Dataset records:

::::

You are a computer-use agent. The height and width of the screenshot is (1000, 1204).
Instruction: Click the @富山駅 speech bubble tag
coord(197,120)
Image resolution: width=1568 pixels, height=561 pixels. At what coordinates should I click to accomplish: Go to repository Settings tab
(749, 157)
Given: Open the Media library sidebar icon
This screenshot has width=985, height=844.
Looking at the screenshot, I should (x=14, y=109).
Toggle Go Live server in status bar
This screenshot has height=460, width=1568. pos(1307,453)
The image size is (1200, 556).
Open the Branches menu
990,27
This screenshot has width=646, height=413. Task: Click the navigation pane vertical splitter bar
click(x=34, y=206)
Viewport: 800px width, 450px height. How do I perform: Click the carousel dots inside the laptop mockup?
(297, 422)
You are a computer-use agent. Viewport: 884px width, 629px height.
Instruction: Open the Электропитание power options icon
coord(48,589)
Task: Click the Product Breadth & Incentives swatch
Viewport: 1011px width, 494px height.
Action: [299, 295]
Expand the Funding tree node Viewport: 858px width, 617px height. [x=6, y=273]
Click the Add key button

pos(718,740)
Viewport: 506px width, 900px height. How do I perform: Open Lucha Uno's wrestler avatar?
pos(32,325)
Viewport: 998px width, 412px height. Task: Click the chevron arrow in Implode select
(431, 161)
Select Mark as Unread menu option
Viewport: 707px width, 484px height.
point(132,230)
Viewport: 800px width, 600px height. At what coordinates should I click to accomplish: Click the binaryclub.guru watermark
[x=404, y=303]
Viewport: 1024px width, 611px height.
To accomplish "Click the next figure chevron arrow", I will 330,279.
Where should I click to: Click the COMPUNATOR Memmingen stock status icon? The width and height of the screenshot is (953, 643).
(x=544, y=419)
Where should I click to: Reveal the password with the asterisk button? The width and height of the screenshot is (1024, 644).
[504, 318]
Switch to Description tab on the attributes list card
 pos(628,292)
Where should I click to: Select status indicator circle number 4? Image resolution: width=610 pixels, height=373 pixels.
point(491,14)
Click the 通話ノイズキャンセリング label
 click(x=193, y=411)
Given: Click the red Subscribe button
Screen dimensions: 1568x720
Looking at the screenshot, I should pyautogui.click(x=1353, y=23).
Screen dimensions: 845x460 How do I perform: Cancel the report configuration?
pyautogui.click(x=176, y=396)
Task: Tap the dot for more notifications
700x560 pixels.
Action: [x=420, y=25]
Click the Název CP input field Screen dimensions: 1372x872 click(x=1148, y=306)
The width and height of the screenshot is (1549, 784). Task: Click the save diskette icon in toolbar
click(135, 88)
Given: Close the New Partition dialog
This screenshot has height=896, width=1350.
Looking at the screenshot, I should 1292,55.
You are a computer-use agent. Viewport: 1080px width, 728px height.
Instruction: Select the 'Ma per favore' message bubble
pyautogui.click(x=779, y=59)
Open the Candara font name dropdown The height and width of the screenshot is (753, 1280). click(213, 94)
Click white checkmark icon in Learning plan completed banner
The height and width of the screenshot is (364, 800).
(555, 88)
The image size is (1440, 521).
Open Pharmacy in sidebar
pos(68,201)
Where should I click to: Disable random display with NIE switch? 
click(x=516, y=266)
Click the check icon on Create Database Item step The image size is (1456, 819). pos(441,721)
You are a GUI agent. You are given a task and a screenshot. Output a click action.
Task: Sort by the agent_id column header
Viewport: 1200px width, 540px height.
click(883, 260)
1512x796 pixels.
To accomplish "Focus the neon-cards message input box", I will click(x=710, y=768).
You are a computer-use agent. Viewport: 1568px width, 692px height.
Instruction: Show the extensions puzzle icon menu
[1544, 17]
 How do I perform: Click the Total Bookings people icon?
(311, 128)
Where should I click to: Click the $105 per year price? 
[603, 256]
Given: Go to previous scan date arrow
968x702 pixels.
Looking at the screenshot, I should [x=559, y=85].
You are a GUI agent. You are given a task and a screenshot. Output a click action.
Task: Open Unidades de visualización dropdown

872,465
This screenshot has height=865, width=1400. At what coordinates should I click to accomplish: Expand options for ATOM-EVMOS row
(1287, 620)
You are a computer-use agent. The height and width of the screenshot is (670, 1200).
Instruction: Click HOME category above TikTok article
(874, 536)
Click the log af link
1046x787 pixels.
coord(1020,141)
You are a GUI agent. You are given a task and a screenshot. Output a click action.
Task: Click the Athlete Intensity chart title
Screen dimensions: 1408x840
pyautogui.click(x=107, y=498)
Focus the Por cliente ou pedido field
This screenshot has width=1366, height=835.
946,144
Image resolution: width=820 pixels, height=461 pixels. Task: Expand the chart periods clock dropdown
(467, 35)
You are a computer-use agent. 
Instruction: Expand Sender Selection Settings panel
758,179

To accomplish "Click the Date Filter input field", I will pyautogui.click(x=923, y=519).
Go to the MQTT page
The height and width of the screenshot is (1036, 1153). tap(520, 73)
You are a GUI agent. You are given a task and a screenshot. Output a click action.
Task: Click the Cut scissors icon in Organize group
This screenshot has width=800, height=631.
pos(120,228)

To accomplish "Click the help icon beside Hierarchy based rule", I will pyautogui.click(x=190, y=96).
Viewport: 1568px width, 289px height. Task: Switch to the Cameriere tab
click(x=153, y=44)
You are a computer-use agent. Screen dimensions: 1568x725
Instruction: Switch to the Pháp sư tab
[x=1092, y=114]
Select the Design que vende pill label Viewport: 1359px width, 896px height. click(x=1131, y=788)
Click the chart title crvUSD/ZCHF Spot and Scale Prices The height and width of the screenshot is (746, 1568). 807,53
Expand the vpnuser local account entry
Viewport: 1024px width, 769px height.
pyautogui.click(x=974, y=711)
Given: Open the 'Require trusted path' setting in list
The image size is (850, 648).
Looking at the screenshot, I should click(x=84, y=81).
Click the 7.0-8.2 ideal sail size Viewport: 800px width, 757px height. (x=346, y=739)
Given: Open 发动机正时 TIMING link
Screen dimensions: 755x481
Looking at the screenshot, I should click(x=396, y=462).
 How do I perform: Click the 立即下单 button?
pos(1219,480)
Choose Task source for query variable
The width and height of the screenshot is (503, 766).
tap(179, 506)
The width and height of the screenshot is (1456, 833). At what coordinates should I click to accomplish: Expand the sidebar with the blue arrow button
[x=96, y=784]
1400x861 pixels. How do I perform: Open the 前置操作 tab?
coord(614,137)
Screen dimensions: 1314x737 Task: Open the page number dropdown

::::

Exercise: List every line in the rows above that contains the word "Settings". Matching is case-sensitive.

Solved exercise:
Image resolution: width=1568 pixels, height=561 pixels. At what coordinates should I click to accomplish: Go to repository Settings tab
Instruction: Expand Sender Selection Settings panel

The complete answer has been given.